## Work to complete
List every line of the records below that contains the string "height", matching its case exactly.

## Input rows
++++

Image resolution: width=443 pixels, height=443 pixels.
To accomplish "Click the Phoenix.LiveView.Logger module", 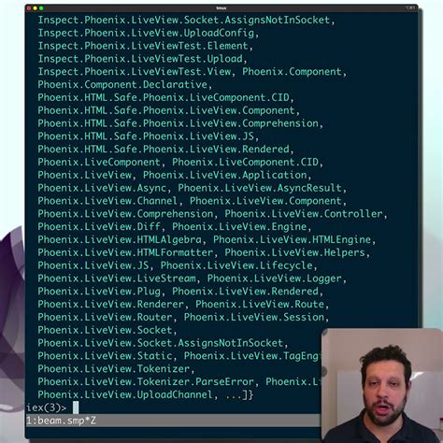I will pos(275,279).
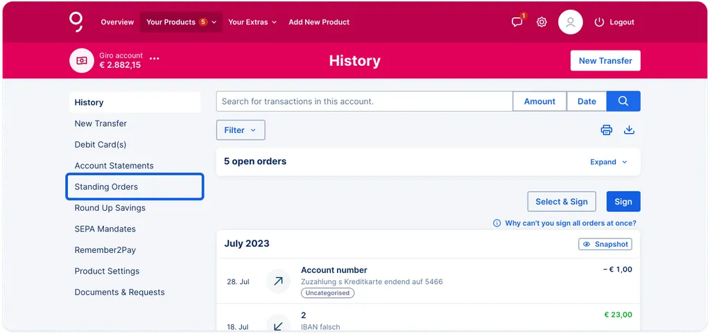Open the Your Extras dropdown menu
Image resolution: width=710 pixels, height=334 pixels.
[252, 22]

++++

## Task output
Image resolution: width=443 pixels, height=443 pixels.
Image resolution: width=710 pixels, height=334 pixels.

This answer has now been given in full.